One major cross-cutting theme is connectivity, a field that touches on just about every area of technology BRL is involved in, not least its work on driverless cars. “There are great strides being made in having an autonomous vehicle go up and down the road… but that’s not going to solve a city’s transport problem,” said Melhuish. “You need a lot of them. So it’s a system. And we’re interested in how you connect the system together.”
Connectivity is also at the heart of the group’s work on swarming robotics, where it’s looking at creating systems that mimic the distributed intelligence found, for instance, in the insect world. “You could argue that an ant’s a miracle of evolution,” said Melhuish. “It’s not as sophisticated as a human and yet collectively they’re able to do phenomenal things such as survive for 100 million years. They have decentralised intelligence and we’re trying to understand the principles of collective systems to be able to make very simple things do interesting and useful things.”

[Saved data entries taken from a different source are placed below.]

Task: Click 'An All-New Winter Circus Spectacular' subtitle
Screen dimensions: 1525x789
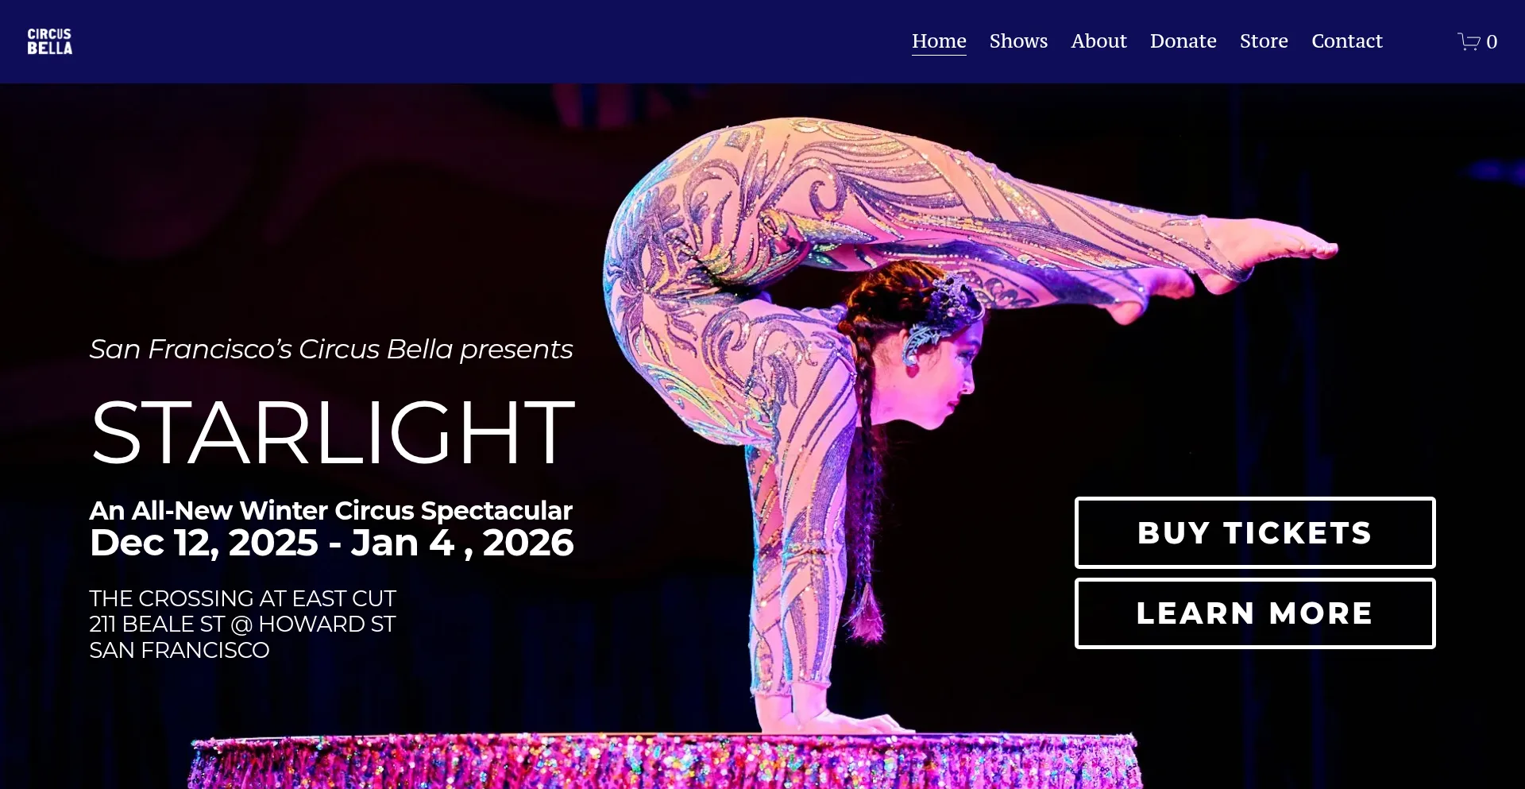Action: [330, 510]
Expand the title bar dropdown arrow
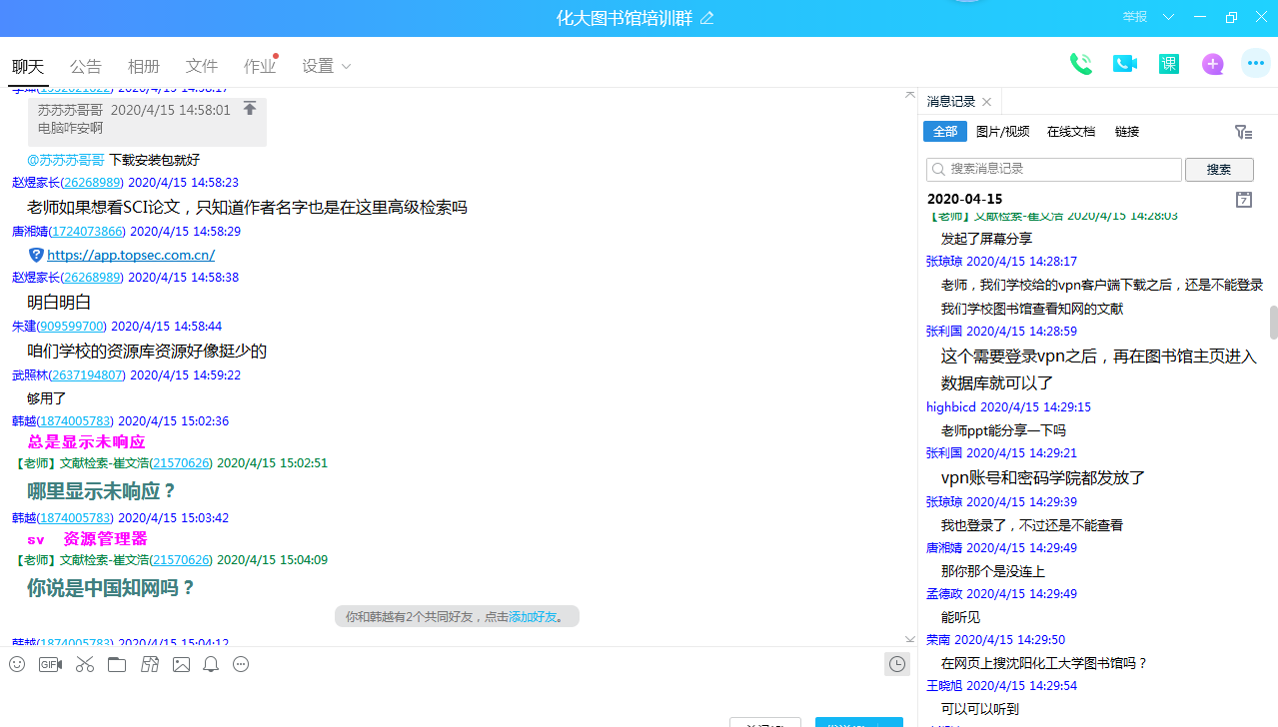This screenshot has height=727, width=1278. tap(1168, 17)
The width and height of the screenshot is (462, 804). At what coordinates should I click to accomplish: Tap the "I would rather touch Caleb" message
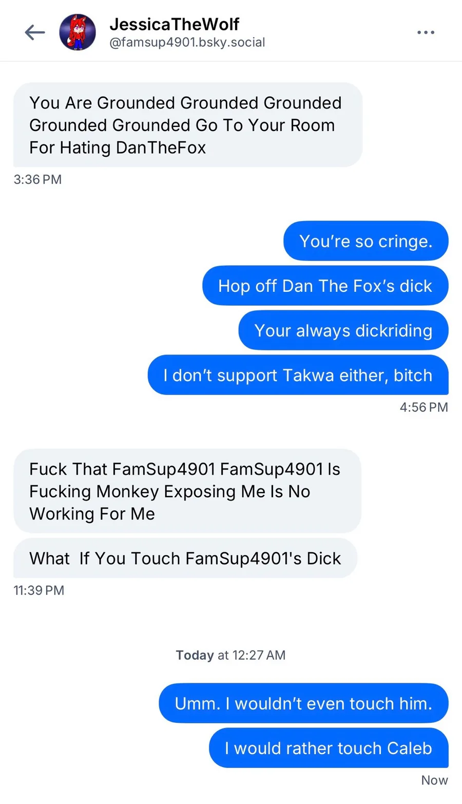coord(328,747)
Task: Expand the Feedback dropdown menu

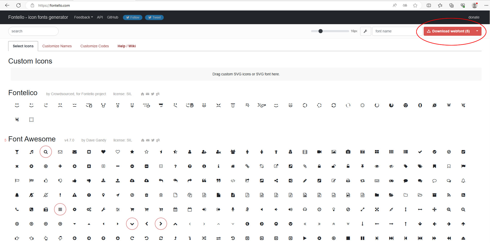Action: point(83,17)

Perhaps one of the most important areas of cross-cutting research is in the development of artificial intelligence that enables truly meaningful communication between robots and humans. Whether they’re driving our cars, or working alongside surgeons, to really deliver on their promise, said Melhuish, robots will need to understand the hidden cues of human communication: the physical and vocal ticks that indicate our true feelings.
In general, Melhuish prefers not to be too proscriptive about the direction the group’s research takes. He describes his role as “looking over the parapet”. Nevertheless, it’s not simply a case of research for the sake of research. “I stress the idea of academic excellence and I don’t have a problem with curiosity but if we’re going to get value out of it we need to combine skills with innovation. It makes no sense to me that the end goal is just the knowledge. We need the mind-set for these young imaginative minds to think they could make a business.”
The lab’s incubator model has already delivered some key successes in this regard. Most recently, Reach Robotics, an AR and gaming specialist spun out in 2013, secured a £5.8m investment to commercialise its MekaMon intelligent gaming robot.
Much has been made of the UK’s robotics expertise by successive governments. Former science minister David Willetts identified robotics as one of the “eight great technologies” that would shape the UK economy and the field remains a key plank of the current government’s industrial strategy.
Nevertheless, Melhuish is concerned that the UK is in danger of being left behind. “We do well,” he said, “but we’re not the leading figure in robotics. I go to a lot of events around the world and I see a huge amount of investment elsewhere. We can’t afford some form of post-colonial hubris in the UK that somehow we have the monopoly on creativity and imagination. We should be worried and frightened, and we should be investing because the rest of the world is. This is where we should be putting billions, because it’s about the future. I’m very grateful that the government has come up with £100m but it’s only £100m over four years… it’s not much.”